Beneficiaries of the apartheid system do face genuine threats, including the potential erosion of what apartheid curated as "their" important "social" norms and institutions. As a curated social enclave, they may have long prized "own well-being and own values" over the defence of what "we, the post-1994 people", have defined as our shared values. The tonality in the documents arguing against the BELA Act is to be expected and not understood as a sign of rebellion against the status quo. The own affairs mentality has morphed into a privately fundable reality, and legislating against it might further polarise an otherwise culturally and socially fragile South Africa. 


With the identity vote gaining traction among South Africans, and particularly Africans, acutely displayed in the May 2024 election outcomes in KZN, the need for a national dialogue becomes increasingly urgent. The question is: What is the state's readiness to address the language and culture issues once African languages demand or reach a science and commerce sophistication the privileged 'other' languages have reached? The mooted national dialogue might be a chamber within which the genuine issues behind the BELA Act could be ventilated, underscoring the situation's urgency. It is unimaginable that education will not occupy a more significant portion of the dialogue.


To the extent that South Africa is ready to face the next wave of demons from its past that continue to torment it, several questions about the BELA Act require answers.

 

1.   Is the Act about privileging English over all other 11 of the 12 official languages? Does this mean that if France or Portugal colonised South Africa, would it be incorrect to assume that the BELA Act would privilege those languages?

2.   If most parents choose to enrol their children in a single-medium school and are comfortable with the language, would this translate to exclusion based on language, as most peripheral arguments go?

3.   To the Afrikaans' single-medium defending leadership complex, to what extent is the opposition to the BELA Act a matter of racial purity? What is the diversity and non-racialism readiness of the teaching and management school community to the prospect of massifying Afrikaans as a medium of instruction in the event non-Afrikaners embrace Afrikaans?

4.   Will the argument still stand if other ethnic groups elect to have their indigenous languages as a medium of instruction?
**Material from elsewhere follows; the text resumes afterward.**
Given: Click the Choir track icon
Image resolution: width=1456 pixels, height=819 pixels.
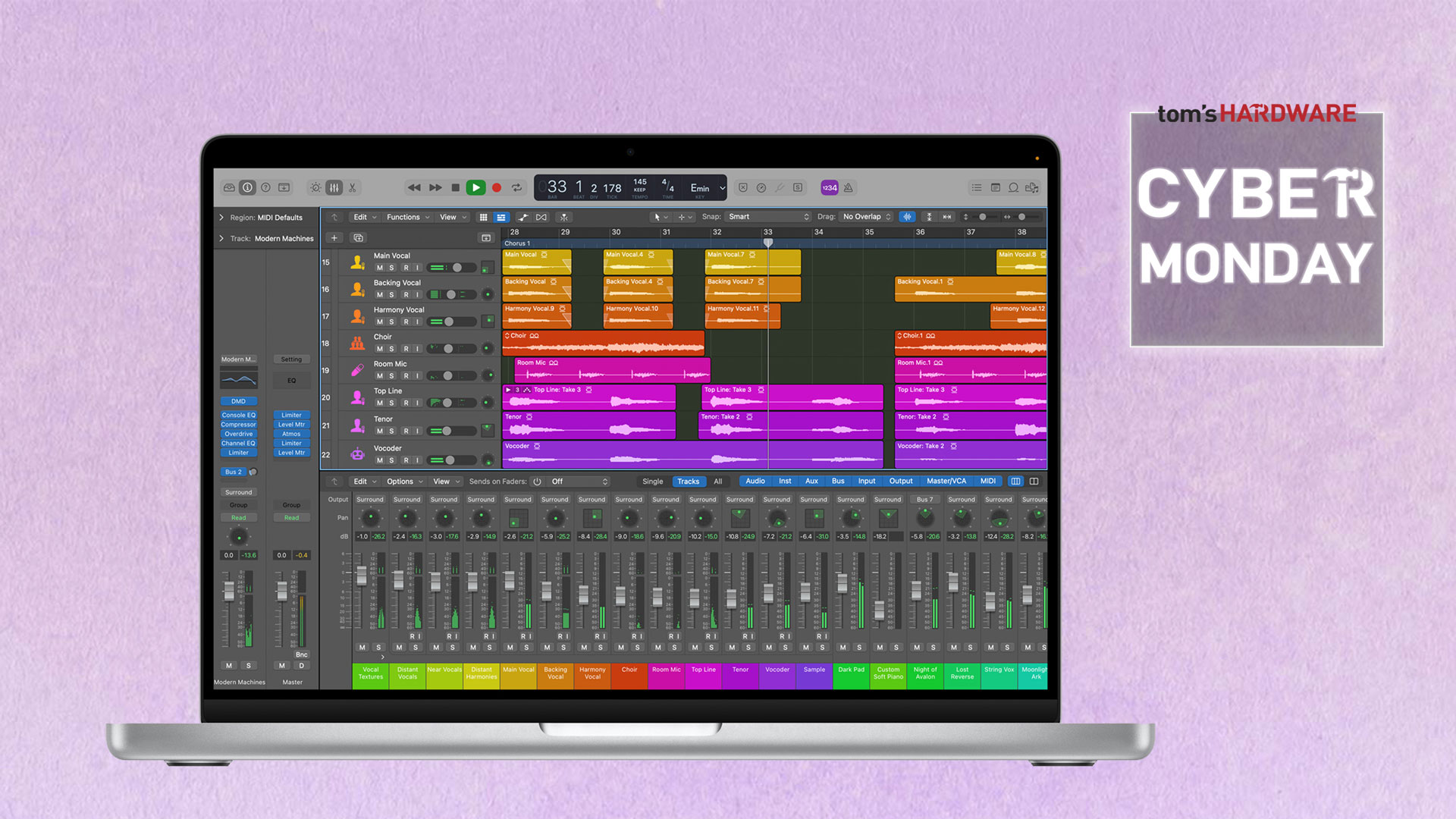Looking at the screenshot, I should 357,344.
What affirmative programmes are put in place to advance other Indigenous languages into languages of commerce and science?

5.   With the growth and penetration of China, and by default Mandarin, does it mean the thrust of the BELA Act might privilege Mandarin, and potentially Swahili, on the strength of majority and demographics-inspired access reasons rather than cultural rights rationality?
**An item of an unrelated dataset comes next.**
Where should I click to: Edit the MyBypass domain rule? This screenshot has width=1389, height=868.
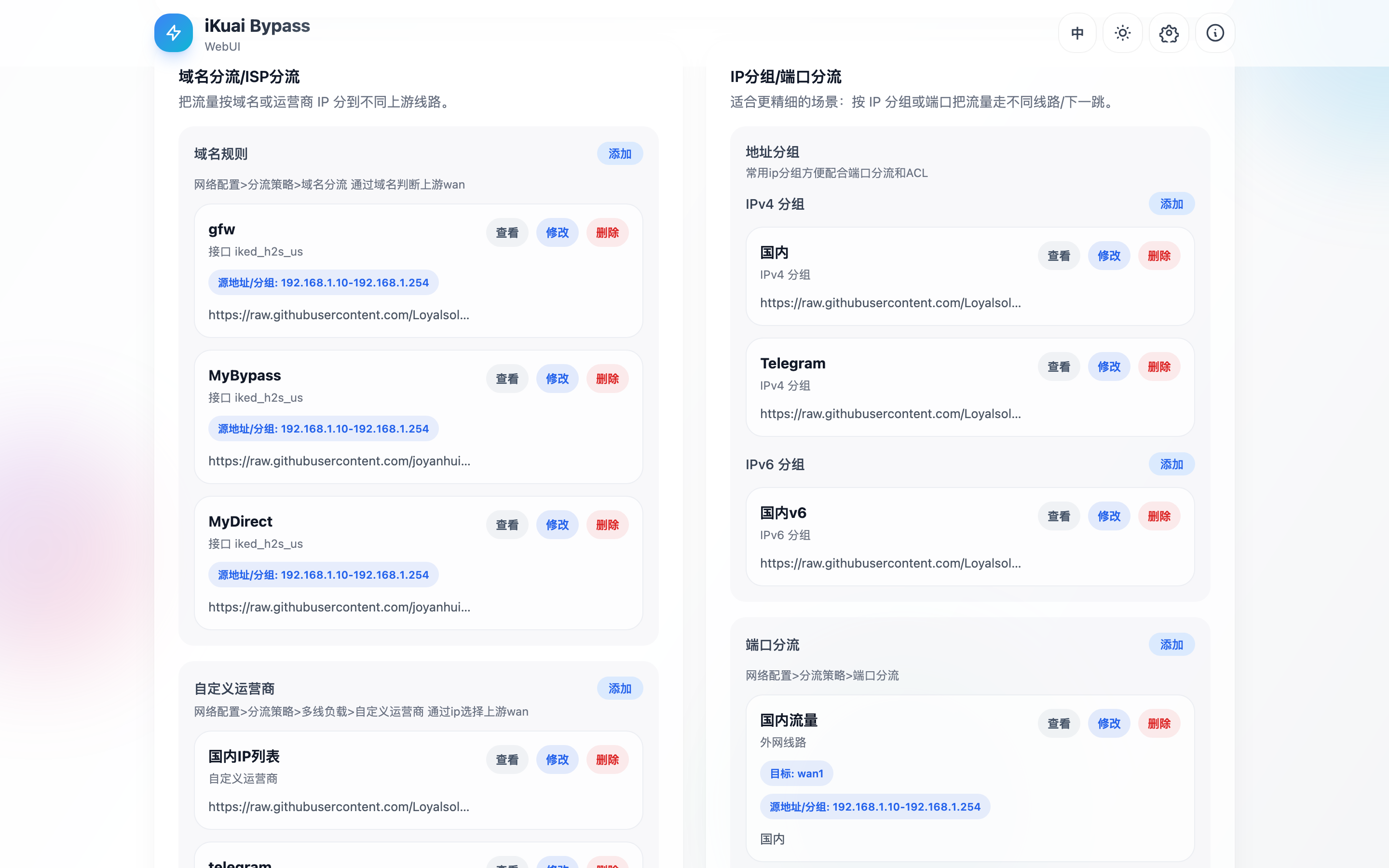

6.   The elephant question is, are the BELA Act access issues purportedly dealing with language- or infrastructure-based?

 

The basis of RSA’s democratic order is healing past divisions and establishing a society based on democratic values, social justice, and fundamental human rights. Human dignity, equality, and advancement of human rights within a non-racial and non-sexist context of coexistence are values undergirding our society, free of prejudice. The state is thus obligated to respect, promote, protect, and fulfil the rights in the Bill of Rights and create an environment within which the founding values of the Constitution can be lived.


A nation’s worst enemy is not always its contestations on tangibles; the fear that lives within the walls of households about matters such as culture spurs citizens to less expected behaviours. Expectation of freedom, even by those who may have denied others before, is a powerful motive. Once entitled to what you have, which qualifies as a human right in a freedom-espousing constitutional and democratic order, it will always be difficult to accept losing the entitlement.


All too often, society, mainly organised civil society, faces a basic dilemma between what is best for its sectarian interests and what is best for the nation. This constitutes the paradox of post-liberation or post-conflict society’s leadership, where few to no one knows all the rules in the playbook of a newfound context of freedom. If honesty guides it, the National Dialogue will be the next friend of RSA’s democratic order.